[Position data for words and items]
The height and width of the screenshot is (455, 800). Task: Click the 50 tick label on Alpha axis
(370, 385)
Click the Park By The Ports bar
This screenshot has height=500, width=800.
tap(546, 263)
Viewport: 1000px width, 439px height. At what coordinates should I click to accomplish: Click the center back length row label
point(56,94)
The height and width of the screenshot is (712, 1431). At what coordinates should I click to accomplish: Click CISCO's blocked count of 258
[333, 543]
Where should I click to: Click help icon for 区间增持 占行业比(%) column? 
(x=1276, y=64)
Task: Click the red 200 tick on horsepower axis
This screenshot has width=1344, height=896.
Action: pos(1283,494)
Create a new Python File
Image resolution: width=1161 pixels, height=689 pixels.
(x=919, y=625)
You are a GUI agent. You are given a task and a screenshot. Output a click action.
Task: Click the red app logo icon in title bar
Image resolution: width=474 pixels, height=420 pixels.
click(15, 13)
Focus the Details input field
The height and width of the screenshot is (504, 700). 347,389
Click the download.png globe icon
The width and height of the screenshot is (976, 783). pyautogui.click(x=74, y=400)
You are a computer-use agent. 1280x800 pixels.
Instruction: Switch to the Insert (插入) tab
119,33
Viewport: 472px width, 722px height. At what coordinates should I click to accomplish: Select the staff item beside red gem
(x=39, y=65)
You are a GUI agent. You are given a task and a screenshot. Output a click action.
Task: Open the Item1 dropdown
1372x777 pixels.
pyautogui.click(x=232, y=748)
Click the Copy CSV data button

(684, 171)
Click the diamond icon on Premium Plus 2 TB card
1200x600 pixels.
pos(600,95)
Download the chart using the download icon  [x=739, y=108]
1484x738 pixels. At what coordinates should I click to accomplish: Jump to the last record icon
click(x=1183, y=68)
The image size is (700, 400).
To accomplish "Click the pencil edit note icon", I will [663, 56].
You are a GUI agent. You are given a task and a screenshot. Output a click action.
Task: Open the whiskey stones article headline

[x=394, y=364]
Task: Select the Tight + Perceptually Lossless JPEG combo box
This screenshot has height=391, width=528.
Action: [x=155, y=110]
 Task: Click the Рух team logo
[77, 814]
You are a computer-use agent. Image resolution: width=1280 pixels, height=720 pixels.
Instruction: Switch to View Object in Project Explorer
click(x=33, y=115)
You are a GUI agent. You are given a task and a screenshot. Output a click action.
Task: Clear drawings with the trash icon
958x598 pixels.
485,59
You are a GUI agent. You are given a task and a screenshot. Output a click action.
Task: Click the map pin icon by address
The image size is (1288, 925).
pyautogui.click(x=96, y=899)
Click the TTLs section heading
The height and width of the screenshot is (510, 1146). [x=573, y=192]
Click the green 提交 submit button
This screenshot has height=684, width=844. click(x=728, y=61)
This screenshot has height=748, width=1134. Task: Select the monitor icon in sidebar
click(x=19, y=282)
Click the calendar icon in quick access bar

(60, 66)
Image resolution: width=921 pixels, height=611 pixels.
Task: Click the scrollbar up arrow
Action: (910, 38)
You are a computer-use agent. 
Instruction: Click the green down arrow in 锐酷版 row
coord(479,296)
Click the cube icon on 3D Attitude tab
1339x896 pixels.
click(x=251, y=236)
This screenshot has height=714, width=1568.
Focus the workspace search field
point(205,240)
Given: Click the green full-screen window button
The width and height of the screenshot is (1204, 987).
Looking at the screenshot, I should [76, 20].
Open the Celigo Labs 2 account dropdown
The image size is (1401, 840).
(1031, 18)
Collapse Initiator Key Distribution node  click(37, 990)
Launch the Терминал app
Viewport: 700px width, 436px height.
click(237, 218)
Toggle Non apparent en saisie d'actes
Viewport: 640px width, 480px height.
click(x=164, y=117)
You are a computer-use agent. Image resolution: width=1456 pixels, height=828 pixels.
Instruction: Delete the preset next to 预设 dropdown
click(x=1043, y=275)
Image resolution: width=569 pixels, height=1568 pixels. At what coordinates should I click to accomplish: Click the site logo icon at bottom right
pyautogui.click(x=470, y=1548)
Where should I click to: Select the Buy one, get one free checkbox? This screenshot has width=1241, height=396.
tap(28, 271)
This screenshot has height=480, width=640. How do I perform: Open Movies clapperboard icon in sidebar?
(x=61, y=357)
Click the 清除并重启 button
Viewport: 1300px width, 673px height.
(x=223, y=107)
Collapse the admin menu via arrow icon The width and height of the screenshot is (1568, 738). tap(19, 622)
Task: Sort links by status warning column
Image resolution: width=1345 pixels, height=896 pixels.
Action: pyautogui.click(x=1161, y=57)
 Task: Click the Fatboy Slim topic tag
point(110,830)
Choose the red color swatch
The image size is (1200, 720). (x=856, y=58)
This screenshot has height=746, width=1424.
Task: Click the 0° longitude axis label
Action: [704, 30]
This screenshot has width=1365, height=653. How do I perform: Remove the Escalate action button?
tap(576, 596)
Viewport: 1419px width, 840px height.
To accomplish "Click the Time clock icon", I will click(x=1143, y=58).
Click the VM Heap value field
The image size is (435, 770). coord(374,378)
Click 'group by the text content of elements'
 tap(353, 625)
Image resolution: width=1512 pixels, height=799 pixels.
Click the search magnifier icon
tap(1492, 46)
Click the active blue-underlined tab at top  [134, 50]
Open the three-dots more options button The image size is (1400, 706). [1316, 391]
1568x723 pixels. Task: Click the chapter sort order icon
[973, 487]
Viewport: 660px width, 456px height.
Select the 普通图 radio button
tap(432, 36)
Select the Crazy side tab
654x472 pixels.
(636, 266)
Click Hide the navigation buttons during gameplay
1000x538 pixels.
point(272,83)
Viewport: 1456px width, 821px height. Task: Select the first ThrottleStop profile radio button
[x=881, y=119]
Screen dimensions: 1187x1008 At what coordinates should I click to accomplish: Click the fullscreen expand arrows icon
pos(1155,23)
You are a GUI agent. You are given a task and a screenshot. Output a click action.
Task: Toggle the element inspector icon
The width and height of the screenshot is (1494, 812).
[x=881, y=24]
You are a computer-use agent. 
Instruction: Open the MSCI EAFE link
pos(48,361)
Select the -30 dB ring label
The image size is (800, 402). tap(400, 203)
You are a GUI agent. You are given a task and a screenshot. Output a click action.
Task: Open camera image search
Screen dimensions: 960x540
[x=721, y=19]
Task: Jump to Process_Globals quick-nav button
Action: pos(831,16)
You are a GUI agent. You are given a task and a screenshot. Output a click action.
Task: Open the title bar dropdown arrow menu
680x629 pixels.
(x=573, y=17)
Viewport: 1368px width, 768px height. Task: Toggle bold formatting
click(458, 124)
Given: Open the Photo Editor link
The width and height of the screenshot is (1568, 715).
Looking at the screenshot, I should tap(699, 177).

### Do this
Reproduce all of the rows above without changing a single character.

### Output below
The height and width of the screenshot is (455, 800). Task: Click the 50 tick label on Alpha axis
(370, 385)
Click the Park By The Ports bar
This screenshot has height=500, width=800.
tap(546, 263)
Viewport: 1000px width, 439px height. At what coordinates should I click to accomplish: Click the center back length row label
point(56,94)
The height and width of the screenshot is (712, 1431). At what coordinates should I click to accomplish: Click CISCO's blocked count of 258
[333, 543]
Where should I click to: Click help icon for 区间增持 占行业比(%) column? 
(x=1276, y=64)
Task: Click the red 200 tick on horsepower axis
This screenshot has width=1344, height=896.
Action: pos(1283,494)
Create a new Python File
Image resolution: width=1161 pixels, height=689 pixels.
(x=919, y=625)
You are a GUI agent. You are given a task and a screenshot. Output a click action.
Task: Click the red app logo icon in title bar
Image resolution: width=474 pixels, height=420 pixels.
click(15, 13)
Focus the Details input field
The height and width of the screenshot is (504, 700). 347,389
Click the download.png globe icon
The width and height of the screenshot is (976, 783). pyautogui.click(x=74, y=400)
You are a computer-use agent. 1280x800 pixels.
Instruction: Switch to the Insert (插入) tab
119,33
Viewport: 472px width, 722px height. At what coordinates should I click to accomplish: Select the staff item beside red gem
(x=39, y=65)
You are a GUI agent. You are given a task and a screenshot. Output a click action.
Task: Open the Item1 dropdown
1372x777 pixels.
pyautogui.click(x=232, y=748)
Click the Copy CSV data button

(684, 171)
Click the diamond icon on Premium Plus 2 TB card
1200x600 pixels.
pos(600,95)
Download the chart using the download icon  [x=739, y=108]
1484x738 pixels. At what coordinates should I click to accomplish: Jump to the last record icon
click(x=1183, y=68)
The image size is (700, 400).
To accomplish "Click the pencil edit note icon", I will [663, 56].
You are a GUI agent. You are given a task and a screenshot. Output a click action.
Task: Open the whiskey stones article headline

[x=394, y=364]
Task: Select the Tight + Perceptually Lossless JPEG combo box
This screenshot has height=391, width=528.
Action: [x=155, y=110]
 Task: Click the Рух team logo
[77, 814]
You are a computer-use agent. Image resolution: width=1280 pixels, height=720 pixels.
Instruction: Switch to View Object in Project Explorer
click(x=33, y=115)
You are a GUI agent. You are given a task and a screenshot. Output a click action.
Task: Clear drawings with the trash icon
958x598 pixels.
485,59
You are a GUI agent. You are given a task and a screenshot. Output a click action.
Task: Click the map pin icon by address
The image size is (1288, 925).
pyautogui.click(x=96, y=899)
Click the TTLs section heading
The height and width of the screenshot is (510, 1146). [x=573, y=192]
Click the green 提交 submit button
This screenshot has height=684, width=844. click(x=728, y=61)
This screenshot has height=748, width=1134. Task: Select the monitor icon in sidebar
click(x=19, y=282)
Click the calendar icon in quick access bar

(60, 66)
Image resolution: width=921 pixels, height=611 pixels.
Task: Click the scrollbar up arrow
Action: (910, 38)
You are a computer-use agent. 
Instruction: Click the green down arrow in 锐酷版 row
coord(479,296)
Click the cube icon on 3D Attitude tab
1339x896 pixels.
click(x=251, y=236)
This screenshot has height=714, width=1568.
Focus the workspace search field
point(205,240)
Given: Click the green full-screen window button
The width and height of the screenshot is (1204, 987).
Looking at the screenshot, I should [76, 20].
Open the Celigo Labs 2 account dropdown
The image size is (1401, 840).
(1031, 18)
Collapse Initiator Key Distribution node  click(37, 990)
Launch the Терминал app
Viewport: 700px width, 436px height.
click(237, 218)
Toggle Non apparent en saisie d'actes
Viewport: 640px width, 480px height.
click(x=164, y=117)
You are a computer-use agent. Image resolution: width=1456 pixels, height=828 pixels.
Instruction: Delete the preset next to 预设 dropdown
click(x=1043, y=275)
Image resolution: width=569 pixels, height=1568 pixels. At what coordinates should I click to accomplish: Click the site logo icon at bottom right
pyautogui.click(x=470, y=1548)
Where should I click to: Select the Buy one, get one free checkbox? This screenshot has width=1241, height=396.
tap(28, 271)
This screenshot has height=480, width=640. How do I perform: Open Movies clapperboard icon in sidebar?
(x=61, y=357)
Click the 清除并重启 button
Viewport: 1300px width, 673px height.
(x=223, y=107)
Collapse the admin menu via arrow icon The width and height of the screenshot is (1568, 738). tap(19, 622)
Task: Sort links by status warning column
Image resolution: width=1345 pixels, height=896 pixels.
Action: pyautogui.click(x=1161, y=57)
 Task: Click the Fatboy Slim topic tag
point(110,830)
Choose the red color swatch
The image size is (1200, 720). (x=856, y=58)
This screenshot has height=746, width=1424.
Task: Click the 0° longitude axis label
Action: [704, 30]
This screenshot has width=1365, height=653. How do I perform: Remove the Escalate action button?
tap(576, 596)
Viewport: 1419px width, 840px height.
To accomplish "Click the Time clock icon", I will click(x=1143, y=58).
Click the VM Heap value field
The image size is (435, 770). coord(374,378)
Click 'group by the text content of elements'
 tap(353, 625)
Image resolution: width=1512 pixels, height=799 pixels.
Click the search magnifier icon
tap(1492, 46)
Click the active blue-underlined tab at top  [134, 50]
Open the three-dots more options button The image size is (1400, 706). [1316, 391]
1568x723 pixels. Task: Click the chapter sort order icon
[973, 487]
Viewport: 660px width, 456px height.
Select the 普通图 radio button
tap(432, 36)
Select the Crazy side tab
654x472 pixels.
(636, 266)
Click Hide the navigation buttons during gameplay
1000x538 pixels.
point(272,83)
Viewport: 1456px width, 821px height. Task: Select the first ThrottleStop profile radio button
[x=881, y=119]
Screen dimensions: 1187x1008 At what coordinates should I click to accomplish: Click the fullscreen expand arrows icon
pos(1155,23)
You are a GUI agent. You are given a task and a screenshot. Output a click action.
Task: Toggle the element inspector icon
The width and height of the screenshot is (1494, 812).
[x=881, y=24]
You are a computer-use agent. 
Instruction: Open the MSCI EAFE link
pos(48,361)
Select the -30 dB ring label
The image size is (800, 402). tap(400, 203)
You are a GUI agent. You are given a task and a screenshot. Output a click action.
Task: Open camera image search
Screen dimensions: 960x540
[x=721, y=19]
Task: Jump to Process_Globals quick-nav button
Action: pos(831,16)
You are a GUI agent. You are given a task and a screenshot. Output a click action.
Task: Open the title bar dropdown arrow menu
680x629 pixels.
(x=573, y=17)
Viewport: 1368px width, 768px height. Task: Toggle bold formatting
click(458, 124)
Given: Open the Photo Editor link
The width and height of the screenshot is (1568, 715).
Looking at the screenshot, I should tap(699, 177).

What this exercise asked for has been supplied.